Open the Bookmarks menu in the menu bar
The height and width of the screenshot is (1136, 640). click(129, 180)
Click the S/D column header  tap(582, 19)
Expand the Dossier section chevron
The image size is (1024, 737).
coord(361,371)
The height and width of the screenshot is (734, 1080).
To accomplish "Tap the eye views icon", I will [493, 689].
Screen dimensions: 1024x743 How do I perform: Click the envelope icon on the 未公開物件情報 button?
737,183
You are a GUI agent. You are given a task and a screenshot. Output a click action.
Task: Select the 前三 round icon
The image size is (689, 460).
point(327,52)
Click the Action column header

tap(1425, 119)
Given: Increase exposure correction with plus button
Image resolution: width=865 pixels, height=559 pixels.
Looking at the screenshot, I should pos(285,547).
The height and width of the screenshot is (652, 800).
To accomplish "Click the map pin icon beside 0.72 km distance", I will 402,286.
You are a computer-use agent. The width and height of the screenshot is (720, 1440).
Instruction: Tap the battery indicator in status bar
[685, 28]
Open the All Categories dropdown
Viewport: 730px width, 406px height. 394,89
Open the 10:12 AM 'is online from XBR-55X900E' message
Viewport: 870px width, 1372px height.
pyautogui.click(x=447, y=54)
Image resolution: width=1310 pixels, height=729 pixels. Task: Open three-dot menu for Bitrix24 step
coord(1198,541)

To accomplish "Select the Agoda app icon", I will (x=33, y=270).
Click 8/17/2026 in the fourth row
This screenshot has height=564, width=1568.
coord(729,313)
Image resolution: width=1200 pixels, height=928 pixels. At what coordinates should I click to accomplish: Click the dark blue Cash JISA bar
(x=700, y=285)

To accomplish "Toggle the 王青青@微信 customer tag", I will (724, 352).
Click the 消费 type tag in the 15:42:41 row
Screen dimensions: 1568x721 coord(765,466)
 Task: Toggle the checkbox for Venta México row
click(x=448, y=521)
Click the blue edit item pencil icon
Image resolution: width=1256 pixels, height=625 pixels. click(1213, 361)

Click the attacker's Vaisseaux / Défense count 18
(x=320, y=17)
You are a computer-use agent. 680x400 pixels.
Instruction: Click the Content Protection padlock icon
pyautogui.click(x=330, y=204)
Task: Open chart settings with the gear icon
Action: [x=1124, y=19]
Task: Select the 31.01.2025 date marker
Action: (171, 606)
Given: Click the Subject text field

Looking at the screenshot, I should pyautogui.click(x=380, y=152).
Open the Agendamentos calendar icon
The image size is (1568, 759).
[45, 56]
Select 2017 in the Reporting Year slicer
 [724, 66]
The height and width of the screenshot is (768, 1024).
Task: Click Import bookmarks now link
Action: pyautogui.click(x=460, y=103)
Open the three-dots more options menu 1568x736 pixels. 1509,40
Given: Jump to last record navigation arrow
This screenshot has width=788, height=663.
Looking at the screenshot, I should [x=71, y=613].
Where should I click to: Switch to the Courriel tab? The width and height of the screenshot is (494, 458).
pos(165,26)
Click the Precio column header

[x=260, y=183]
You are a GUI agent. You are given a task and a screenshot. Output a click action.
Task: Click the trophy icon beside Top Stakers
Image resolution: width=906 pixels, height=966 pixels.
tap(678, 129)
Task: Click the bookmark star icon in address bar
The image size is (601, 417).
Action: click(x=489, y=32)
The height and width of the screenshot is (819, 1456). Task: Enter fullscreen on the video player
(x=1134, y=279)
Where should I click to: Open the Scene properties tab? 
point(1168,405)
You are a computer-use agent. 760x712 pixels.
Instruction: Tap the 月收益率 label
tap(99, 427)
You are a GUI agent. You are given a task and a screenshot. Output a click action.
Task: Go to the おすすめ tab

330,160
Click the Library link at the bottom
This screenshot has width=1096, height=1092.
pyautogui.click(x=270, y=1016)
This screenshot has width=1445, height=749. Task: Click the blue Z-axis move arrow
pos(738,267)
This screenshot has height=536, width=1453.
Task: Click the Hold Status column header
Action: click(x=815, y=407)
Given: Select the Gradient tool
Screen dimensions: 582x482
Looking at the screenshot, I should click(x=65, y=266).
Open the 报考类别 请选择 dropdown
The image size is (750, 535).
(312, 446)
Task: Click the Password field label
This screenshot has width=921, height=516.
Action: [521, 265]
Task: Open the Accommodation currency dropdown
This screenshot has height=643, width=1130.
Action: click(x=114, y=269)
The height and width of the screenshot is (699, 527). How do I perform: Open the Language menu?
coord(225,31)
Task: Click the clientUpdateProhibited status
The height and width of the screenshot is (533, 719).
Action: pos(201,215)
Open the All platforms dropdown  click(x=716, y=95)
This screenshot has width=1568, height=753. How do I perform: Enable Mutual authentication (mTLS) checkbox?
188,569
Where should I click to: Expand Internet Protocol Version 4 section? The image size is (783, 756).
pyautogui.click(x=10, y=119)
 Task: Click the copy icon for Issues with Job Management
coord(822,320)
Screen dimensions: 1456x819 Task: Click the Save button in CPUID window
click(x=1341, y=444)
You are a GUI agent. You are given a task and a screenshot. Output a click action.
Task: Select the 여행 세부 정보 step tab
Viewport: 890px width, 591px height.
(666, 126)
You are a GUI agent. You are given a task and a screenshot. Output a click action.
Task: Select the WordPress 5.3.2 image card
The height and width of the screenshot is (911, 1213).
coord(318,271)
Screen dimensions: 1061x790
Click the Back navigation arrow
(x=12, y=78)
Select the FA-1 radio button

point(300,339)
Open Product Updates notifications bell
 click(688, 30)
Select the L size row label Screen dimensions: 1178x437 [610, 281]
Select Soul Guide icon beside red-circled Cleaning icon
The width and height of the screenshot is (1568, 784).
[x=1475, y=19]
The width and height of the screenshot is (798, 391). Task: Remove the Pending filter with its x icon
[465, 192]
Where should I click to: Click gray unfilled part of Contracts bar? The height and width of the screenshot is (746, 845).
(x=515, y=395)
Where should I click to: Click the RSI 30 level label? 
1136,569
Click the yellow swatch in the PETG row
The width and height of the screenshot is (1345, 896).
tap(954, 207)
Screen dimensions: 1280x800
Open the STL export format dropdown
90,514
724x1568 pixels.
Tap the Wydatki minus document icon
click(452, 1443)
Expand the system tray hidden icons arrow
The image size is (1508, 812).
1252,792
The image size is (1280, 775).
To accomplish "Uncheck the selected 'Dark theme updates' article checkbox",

───

> _REQUIRED ACTION_
Copy exactly the lines of the listing above, beginning at the line with "Tap the Wydatki minus document icon" and ending at its final line; write out nothing else.

> _COMPLETED TASK_
Tap the Wydatki minus document icon
click(452, 1443)
Expand the system tray hidden icons arrow
The image size is (1508, 812).
1252,792
The image size is (1280, 775).
To accomplish "Uncheck the selected 'Dark theme updates' article checkbox",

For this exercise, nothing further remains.